Sir: The editorial on supervised discharge orders by Burns (Psychiatric Bulletin, November 2000, 24, 401-402) raises many interesting issues, not least the fine balance between persuasion, coercion and enforcement. Although the supervised discharge under Section 25 of the Mental Health Act 1983 was primarily concerned with treatment in the form of medication, we would like to report our usage within a learning disability service, where the focus is on ensuring structured support rather than medication.

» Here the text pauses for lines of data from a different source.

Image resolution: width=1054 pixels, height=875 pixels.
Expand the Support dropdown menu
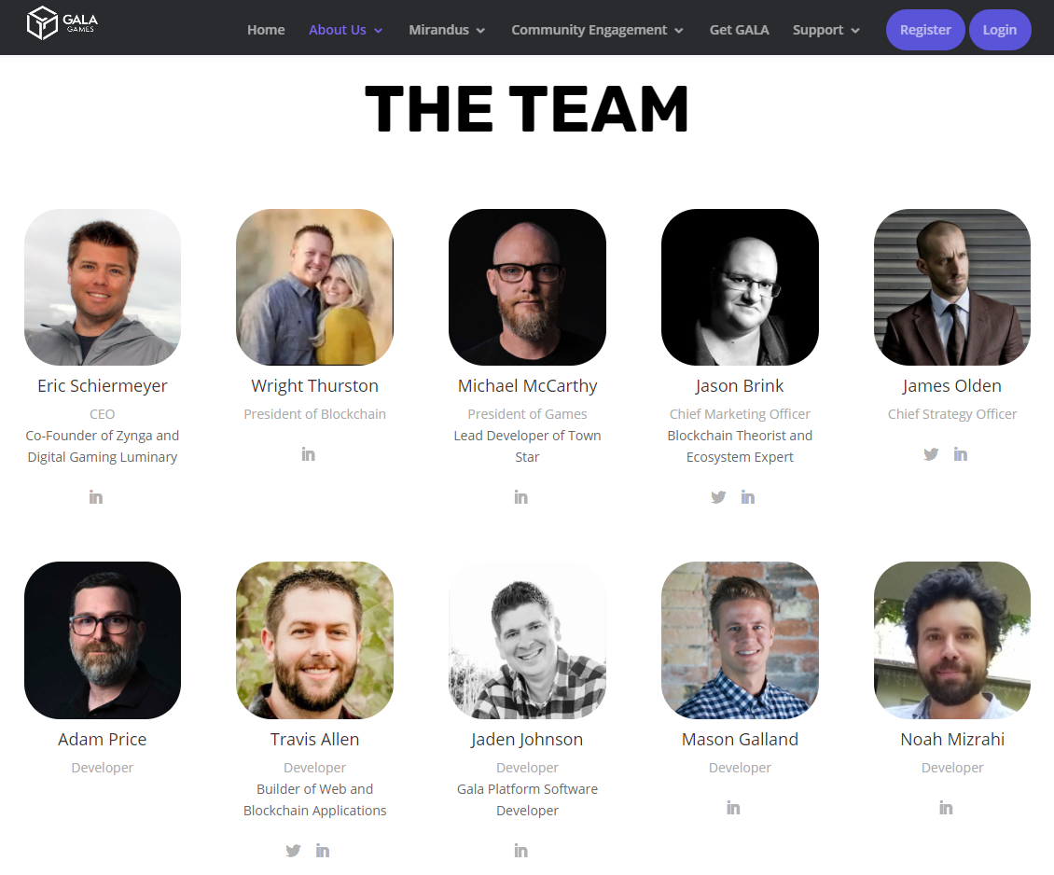coord(825,30)
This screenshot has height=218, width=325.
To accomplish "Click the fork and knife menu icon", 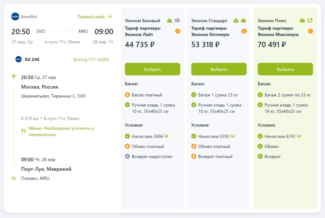I will click(23, 131).
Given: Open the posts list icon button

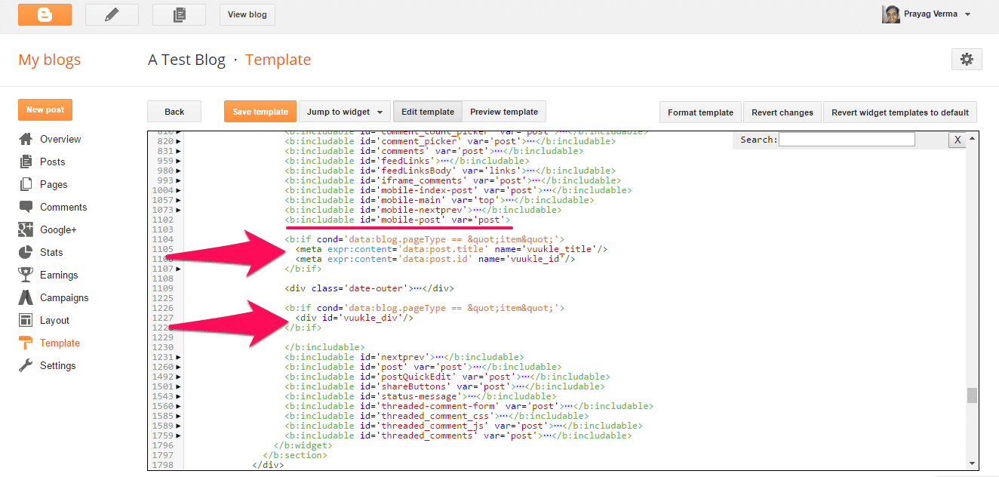Looking at the screenshot, I should click(x=179, y=14).
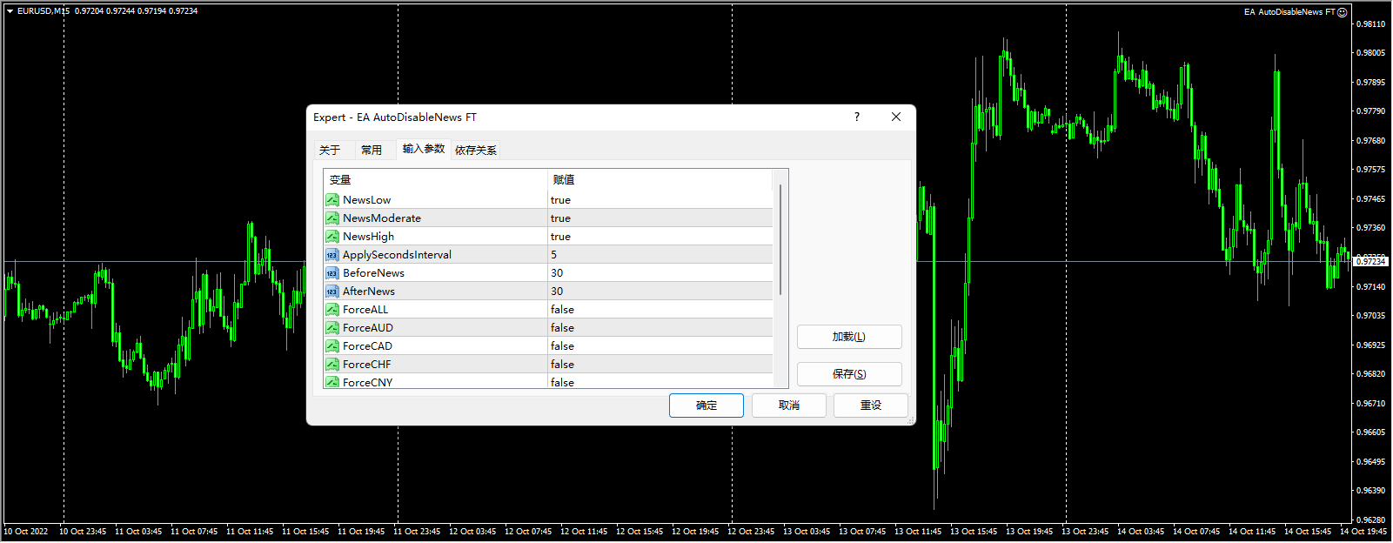Image resolution: width=1393 pixels, height=543 pixels.
Task: Click the 加载(L) button
Action: tap(848, 337)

Working within a medium secure service at a tertiary regional level, all our in-patients are detained. About two-thirds of our patients have a combination of disability and personality disorder (ill defined) rather than ‘frank’ mental illness. A supervised discharge under Section 25 provides a legal framework, defining what services should be available and certain undertakings on the part of the patient: to live in a particular place; to meet with certain professionals; to attend certain day activities, etc. Even though it is clear that there is no enforcement, this structure does appear to give reassurance both to patients and staff, particularly to staff where the patient is discharged to.
It may be argued that this is no more than a Care Programme Approach (CPA). In our practice, however, we find that supervised discharge occupies an intermediate space between CPA and Guardianship Orders, perhaps a little bit more coercive than persuasive, but not using enforcement. We should be interested in the experience of other practitioners within learning disability services.